_AÇÃO NECESSÁRIA A_
Reescreva o trecho do excerto sobre a cristianização de Coimbra entre "Segunda entrada dedicada" e "Particularmente em Coimbra.", inclusive, trocando "obra" por "publicação".
_AÇÃO NECESSÁRIA B_
Segundo o excerto sobre a cristianização de Coimbra, quem veio de Córdova para o mosteiro de Lorvão no tempo do abade Primo?

_EXCERTO SELECIONADO_
══════════════════════════════
Quinta-feira, 12.12.24

Coimbra: Cristianização de Coimbra e do seu aro 2

Segunda entrada dedicada à obra de Augusto Filipe Simões (1835-1884), intitulada Relíquias da Arquitectura Romano-Bysantina em Portugal e Particularmente em Coimbra.

…. segundo os fragmentos do concilio de Lugo de 569, à catedral de Coimbra não pertenciam então mais que cinco igrejas.

Se desde essa época até aos fins do século VII, a influencia da civilização visigótica chegou a estender-se a esta parte da Península, comunicando à arquitetura e às demais artes o impulso, que em Toledo receberam, é o que ainda se ignora. Já, porém, dissemos que não faltam razões para crer que a opulência e a perfeição da arquitetura e da escultura se limitariam às cidades mais poderosas, onde a proteção e os tesouros dos reis as acolhiam e sustentavam. Confirma de algum modo esta hipótese o não ter aparecido até hoje em Coimbra um só vestígio da época dos godos, a não ser uma inscrição que se perdeu, e que parece desse tempo, com quanto Coelho Gasco, que foi quem dela conservou memória, lesse no seu último verso a era de 1200.

Nos séculos IX e X, dilatado o cristianismo, apesar da reação sarracena, aumentou-se o número das casas destinadas aos exercícios religiosos. Não era somente nas povoações grandes que se edificavam templos. Nos tratos de terra, que os reis ou os nobres davam á cultura dos servos ou colonos, construíam-se também pequenas igrejas, mosteiros ou oratórios. Multiplicaram-se depois estas instituições, por devoção ou por interesse dos sacerdotes e seculares, empenhados não somente em firmar a religião, mas ainda em celebrar ou perpetuar seus nomes e pôr os bens ao abrigo das extorsões com a proteção eclesiástica. Às casas da oração consideravam-se, como as terras, os gados e os moveis, propriedades particulares, e delas se faziam frequentemente doações, trocas e vendas.

…. No cartório do mosteiro de Lorvão ficou um documento interessante em que se vê o atraso artístico dos povos que no século X habitavam Coimbra e suas circunvizinhanças. É uma memória escrita em latim bárbaro no livro dos testamentos, na qual se refere que no tempo do abade Primo (978 a 985) viera de Córdova para aquele mosteiro mestre Zacarias, o qual o concelho de Coimbra mandou pedir ao abade que lho desse, para lhe fazer pontes em seus ribeiros. Respondeu o abade que sim; porém que, para memória, acompanharia o mestre. Vieram, pois, ambos e chegando a «IIlhastro» [sic] (junto ao lugar que chamam hoje Fornos) aí assentou o abade sua tenda e mandou aos homens da terra que trouxessem carros, pedra e cal, com o que fizeram uma ponte. Vieram a Cozelhas e fizeram outra. Vieram à ilharga do Bussaco e fizeram outra. E ultimamente chegando à ribeira de Forma [sic] construíram ainda outra ponte e junto dela uns moinhos.
══════════════════════════════
_ENTRADAS EXTRAÍDAS_
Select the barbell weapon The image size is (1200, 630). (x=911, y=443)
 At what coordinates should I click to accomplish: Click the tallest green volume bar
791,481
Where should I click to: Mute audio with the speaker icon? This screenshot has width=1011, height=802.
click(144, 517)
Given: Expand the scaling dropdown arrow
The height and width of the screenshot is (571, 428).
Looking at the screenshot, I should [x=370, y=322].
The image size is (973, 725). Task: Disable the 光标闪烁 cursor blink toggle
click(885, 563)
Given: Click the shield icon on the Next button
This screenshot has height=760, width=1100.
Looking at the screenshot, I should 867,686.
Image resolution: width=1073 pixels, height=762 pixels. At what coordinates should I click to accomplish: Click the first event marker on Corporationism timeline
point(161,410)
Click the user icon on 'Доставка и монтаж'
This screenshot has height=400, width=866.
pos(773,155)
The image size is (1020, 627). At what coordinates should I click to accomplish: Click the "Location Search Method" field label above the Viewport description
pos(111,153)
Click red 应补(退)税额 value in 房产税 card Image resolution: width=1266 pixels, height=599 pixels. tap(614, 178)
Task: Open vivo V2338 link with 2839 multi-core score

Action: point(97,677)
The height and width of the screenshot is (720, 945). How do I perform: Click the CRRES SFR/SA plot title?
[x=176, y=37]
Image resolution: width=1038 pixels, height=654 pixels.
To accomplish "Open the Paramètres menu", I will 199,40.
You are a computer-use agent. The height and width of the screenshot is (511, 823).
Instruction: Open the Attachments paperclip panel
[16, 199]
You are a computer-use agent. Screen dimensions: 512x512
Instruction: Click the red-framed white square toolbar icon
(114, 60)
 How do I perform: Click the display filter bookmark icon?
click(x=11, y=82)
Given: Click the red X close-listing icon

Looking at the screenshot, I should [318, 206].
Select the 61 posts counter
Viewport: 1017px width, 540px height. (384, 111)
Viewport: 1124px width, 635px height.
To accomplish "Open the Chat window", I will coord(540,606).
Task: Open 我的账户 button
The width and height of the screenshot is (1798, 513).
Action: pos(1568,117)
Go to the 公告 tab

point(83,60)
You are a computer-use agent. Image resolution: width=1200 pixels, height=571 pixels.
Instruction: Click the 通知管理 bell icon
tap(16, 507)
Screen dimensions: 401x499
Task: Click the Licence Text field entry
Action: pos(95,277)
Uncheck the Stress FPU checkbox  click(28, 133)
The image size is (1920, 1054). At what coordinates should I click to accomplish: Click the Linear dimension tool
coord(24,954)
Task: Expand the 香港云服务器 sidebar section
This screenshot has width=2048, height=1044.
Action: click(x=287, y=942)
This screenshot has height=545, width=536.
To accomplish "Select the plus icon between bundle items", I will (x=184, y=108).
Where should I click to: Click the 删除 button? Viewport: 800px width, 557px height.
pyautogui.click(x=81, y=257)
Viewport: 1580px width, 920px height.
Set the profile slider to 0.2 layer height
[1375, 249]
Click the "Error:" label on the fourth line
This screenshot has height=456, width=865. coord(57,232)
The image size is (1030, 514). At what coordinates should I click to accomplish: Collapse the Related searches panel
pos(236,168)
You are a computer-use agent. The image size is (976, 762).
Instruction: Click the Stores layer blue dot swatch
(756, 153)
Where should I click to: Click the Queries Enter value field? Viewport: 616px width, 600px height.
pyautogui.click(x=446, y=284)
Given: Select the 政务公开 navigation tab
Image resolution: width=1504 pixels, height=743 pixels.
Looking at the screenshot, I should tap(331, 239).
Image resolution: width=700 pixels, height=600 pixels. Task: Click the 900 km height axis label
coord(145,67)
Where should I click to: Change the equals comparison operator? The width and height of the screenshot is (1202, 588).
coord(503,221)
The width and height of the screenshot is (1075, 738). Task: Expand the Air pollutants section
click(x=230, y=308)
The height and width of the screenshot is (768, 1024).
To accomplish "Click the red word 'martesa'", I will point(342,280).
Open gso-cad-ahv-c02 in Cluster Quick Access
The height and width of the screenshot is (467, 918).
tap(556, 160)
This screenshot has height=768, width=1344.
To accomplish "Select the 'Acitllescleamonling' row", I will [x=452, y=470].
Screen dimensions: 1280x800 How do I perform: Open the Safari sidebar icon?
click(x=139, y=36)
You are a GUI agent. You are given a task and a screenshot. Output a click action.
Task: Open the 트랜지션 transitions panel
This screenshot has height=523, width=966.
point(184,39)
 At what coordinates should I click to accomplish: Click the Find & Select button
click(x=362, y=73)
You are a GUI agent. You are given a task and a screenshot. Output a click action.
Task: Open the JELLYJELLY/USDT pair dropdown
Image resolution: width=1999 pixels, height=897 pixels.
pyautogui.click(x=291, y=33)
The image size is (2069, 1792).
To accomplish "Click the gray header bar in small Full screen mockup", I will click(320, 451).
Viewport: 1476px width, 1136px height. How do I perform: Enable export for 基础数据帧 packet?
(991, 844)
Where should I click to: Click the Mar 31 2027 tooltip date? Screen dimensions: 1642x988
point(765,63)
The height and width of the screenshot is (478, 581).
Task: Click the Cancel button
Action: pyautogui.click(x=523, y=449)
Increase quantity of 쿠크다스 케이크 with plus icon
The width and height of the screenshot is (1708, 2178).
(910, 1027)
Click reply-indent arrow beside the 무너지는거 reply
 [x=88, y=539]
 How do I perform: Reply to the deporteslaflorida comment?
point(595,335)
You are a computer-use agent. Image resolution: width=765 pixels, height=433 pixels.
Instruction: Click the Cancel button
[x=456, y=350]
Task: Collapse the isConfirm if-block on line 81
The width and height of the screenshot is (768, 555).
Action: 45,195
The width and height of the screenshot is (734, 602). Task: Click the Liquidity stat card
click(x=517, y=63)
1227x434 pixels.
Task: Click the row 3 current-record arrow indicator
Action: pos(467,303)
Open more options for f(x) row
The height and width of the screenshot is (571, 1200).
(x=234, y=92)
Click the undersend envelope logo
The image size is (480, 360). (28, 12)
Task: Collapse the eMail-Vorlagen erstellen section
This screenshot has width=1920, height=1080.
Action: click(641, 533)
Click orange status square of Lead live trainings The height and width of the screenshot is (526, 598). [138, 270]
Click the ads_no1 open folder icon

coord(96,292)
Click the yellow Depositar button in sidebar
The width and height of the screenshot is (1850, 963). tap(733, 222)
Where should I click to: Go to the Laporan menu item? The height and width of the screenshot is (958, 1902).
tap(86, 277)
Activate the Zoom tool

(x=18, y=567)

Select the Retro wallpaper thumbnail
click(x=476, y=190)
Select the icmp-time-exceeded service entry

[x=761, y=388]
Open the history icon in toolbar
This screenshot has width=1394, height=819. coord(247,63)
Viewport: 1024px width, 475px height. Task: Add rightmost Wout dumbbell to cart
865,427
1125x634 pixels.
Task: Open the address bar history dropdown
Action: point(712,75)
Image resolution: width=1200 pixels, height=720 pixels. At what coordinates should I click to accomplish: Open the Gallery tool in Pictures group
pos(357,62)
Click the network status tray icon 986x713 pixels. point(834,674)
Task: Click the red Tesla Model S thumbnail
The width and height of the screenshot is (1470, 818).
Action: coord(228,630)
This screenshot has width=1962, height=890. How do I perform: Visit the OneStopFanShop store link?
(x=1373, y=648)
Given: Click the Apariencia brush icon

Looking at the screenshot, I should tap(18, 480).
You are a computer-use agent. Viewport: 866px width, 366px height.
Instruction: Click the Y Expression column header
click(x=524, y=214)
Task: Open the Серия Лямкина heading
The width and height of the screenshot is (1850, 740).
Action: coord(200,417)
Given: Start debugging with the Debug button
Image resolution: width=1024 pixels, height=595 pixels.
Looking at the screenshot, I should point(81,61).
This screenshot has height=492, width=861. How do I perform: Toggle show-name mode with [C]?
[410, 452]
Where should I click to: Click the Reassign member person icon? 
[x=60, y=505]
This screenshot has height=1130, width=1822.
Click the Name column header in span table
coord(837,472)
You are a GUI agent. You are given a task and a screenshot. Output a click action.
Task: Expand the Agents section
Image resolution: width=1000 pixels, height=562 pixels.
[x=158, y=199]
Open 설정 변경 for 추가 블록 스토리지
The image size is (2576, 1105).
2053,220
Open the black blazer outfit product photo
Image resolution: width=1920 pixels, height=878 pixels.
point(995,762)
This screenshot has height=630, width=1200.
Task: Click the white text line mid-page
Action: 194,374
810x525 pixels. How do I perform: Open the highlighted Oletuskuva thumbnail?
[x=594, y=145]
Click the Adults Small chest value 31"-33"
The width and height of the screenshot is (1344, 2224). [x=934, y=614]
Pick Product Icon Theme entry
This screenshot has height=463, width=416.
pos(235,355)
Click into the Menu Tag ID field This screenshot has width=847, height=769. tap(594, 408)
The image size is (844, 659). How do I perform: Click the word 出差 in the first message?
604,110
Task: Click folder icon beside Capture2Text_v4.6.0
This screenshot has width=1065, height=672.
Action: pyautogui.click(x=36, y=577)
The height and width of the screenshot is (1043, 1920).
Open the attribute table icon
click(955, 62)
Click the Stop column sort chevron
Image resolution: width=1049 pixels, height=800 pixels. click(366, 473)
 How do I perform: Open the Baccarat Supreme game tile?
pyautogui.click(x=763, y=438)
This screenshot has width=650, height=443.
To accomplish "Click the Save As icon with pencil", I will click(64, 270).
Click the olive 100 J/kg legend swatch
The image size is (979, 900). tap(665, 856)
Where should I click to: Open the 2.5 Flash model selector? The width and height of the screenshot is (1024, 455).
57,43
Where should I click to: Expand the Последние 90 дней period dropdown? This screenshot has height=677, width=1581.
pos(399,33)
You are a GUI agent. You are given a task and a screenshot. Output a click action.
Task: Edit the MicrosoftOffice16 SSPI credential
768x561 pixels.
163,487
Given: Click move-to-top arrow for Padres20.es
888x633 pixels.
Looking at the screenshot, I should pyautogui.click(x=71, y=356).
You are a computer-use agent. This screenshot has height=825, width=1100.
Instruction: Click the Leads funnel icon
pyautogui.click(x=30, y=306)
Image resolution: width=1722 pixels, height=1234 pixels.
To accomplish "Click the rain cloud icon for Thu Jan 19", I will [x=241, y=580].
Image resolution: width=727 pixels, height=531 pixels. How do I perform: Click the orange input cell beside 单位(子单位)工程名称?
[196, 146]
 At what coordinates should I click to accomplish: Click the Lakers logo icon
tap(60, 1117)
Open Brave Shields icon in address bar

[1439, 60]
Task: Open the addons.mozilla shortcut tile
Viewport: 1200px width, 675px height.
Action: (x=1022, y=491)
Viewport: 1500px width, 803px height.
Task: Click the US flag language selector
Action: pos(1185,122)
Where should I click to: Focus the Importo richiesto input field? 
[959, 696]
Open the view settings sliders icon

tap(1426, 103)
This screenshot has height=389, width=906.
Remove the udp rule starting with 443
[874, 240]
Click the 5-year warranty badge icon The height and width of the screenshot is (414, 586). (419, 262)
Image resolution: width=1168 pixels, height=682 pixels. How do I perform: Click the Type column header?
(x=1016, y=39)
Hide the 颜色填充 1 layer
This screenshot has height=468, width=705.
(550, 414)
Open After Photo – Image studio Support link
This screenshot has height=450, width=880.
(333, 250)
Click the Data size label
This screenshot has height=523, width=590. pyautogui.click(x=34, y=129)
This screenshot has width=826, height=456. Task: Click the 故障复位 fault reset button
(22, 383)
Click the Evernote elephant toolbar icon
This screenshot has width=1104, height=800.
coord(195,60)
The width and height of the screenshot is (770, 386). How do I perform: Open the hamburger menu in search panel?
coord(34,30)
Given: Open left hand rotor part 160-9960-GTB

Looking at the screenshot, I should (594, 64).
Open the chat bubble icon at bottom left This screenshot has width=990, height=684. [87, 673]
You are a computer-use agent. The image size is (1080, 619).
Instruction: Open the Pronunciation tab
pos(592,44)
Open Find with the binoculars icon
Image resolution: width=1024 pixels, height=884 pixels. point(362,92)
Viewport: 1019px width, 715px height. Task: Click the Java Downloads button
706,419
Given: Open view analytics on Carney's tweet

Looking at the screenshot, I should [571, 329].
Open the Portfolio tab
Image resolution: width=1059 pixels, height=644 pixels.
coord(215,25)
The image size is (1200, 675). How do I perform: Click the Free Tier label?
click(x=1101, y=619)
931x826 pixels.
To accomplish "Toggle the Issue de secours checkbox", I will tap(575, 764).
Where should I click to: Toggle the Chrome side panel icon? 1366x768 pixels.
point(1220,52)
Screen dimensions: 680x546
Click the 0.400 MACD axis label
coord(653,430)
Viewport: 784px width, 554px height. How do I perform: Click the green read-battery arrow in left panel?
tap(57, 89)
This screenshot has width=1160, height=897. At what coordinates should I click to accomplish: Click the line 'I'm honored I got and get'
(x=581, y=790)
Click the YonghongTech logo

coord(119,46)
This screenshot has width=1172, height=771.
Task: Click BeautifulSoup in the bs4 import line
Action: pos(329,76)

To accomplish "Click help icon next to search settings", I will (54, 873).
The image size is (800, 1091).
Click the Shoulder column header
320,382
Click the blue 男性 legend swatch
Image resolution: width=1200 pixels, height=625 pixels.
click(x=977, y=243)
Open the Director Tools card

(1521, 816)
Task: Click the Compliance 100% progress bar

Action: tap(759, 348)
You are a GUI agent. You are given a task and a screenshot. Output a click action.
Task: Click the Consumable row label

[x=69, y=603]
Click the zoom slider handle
══════════════════════════════
_RESPOSTA A_
Segunda entrada dedicada à publicação de Augusto Filipe Simões (1835-1884), intitulada Relíquias da Arquitectura Romano-Bysantina em Portugal e Particularmente em Coimbra.

_RESPOSTA B_
Mestre Zacarias.